Why the companies that outperform their peers rarely have access to different technology.

·6 min read

Every few years, our industry convinces itself that a new technology will separate the winners from the losers.

Virtualization. Public cloud. Containers. Kubernetes. Generative AI.

The pattern is always the same. Headlines proclaim a revolution. Vendors promise transformation. Boards ask management for a strategy. Companies rush to avoid being left behind.

Yet after spending more than fifteen years working with enterprise technology leaders, I've come to a different conclusion.

Technology rarely creates competitive advantage on its own.

Decisions do.

That may sound counterintuitive, especially in an industry obsessed with innovation. But the longer I've worked with CIOs, CEOs, boards, and private equity firms, the more obvious it has become.

The companies that outperform their peers rarely have access to different technology.

They make different decisions.

Most enterprise software is available to everyone. Every company can buy the same cloud platforms, the same cybersecurity products, the same AI models, and often the same consulting firms. Technology has become remarkably democratized.

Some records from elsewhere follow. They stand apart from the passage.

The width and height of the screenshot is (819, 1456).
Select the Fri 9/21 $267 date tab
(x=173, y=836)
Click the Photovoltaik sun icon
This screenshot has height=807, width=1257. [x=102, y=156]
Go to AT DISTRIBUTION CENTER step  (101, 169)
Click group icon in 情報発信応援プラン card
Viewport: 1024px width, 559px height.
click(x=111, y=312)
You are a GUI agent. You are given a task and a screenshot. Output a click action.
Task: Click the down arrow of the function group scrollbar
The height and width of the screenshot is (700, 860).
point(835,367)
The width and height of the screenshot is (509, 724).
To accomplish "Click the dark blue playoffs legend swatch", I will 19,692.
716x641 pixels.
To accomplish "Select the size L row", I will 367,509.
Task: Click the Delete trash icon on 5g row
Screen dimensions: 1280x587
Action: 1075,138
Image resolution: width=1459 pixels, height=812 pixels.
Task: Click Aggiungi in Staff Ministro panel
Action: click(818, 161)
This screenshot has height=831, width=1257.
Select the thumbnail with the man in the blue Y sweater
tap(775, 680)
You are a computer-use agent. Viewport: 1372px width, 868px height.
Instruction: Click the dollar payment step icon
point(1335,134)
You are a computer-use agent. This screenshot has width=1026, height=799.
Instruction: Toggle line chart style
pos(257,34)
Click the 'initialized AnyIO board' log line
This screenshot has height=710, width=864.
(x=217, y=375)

If access to technology isn't the differentiator, what is?

Judgment.

Knowing when to move.

Knowing when not to.

Knowing which problem is actually worth solving.

I've seen organizations spend months debating which platform to adopt while never agreeing on the business outcome they wanted to achieve. The software became the conversation because the harder conversations about priorities, organizational change, and accountability were uncomfortable.

Choosing between vendors is rarely the difficult part.

Changing how an organization works is.

This is one of the reasons so many technology initiatives disappoint. The technology works. The organization doesn't.

AI is a perfect example.

The conversation often starts with, "Which model should we use?"

In my experience, that's usually the wrong first question.

A better question is, "What decision are we trying to improve?"

Are we trying to reduce the cost of customer support? Accelerate software development? Improve the quality of sales proposals? Help employees make better decisions?

The model is important.

The decision is what creates value.

The same pattern has played out repeatedly throughout my career.

When public cloud emerged, many organizations asked whether they should move everything to the cloud. Today, many are asking whether some workloads should move back.

The interesting part isn't that one answer was right and the other was wrong.

It's that the companies creating the most value were never chasing trends. They were matching workloads to business objectives.

Technology changed.

The discipline of decision-making didn't.

I've also learned that the best technology leaders don't spend all of their time talking about technology.

They talk about customers. Margins. Risk. Speed. Talent. Capital. Competitive positioning.

In other words, they speak the language of the business first and the language of technology second.

That's because technology isn't the objective.

It's an instrument.

A company doesn't become more competitive because it implemented AI, migrated to the cloud, or modernized its infrastructure.

It becomes more competitive because those decisions helped it serve customers better, move faster, reduce risk, or create economics that competitors couldn't match.

Those are business advantages.

Technology is simply one of the tools used to create them.

As AI continues to reshape our industry, I suspect we'll hear many predictions about which models, platforms, and vendors will win.

Those are interesting discussions.

But they aren't the ones that fascinate me most.

The more interesting question is why organizations make the decisions they do, and why some consistently make better ones than others.

Technology will continue to evolve.

The need for thoughtful decision-making won't.

In the long run, that's where competitive advantage is created.

It may be cliché to say "What are we solving for?", but the reality is that before evaluating a new technology, leaders must ask "What business decision or metric are we trying to improve?"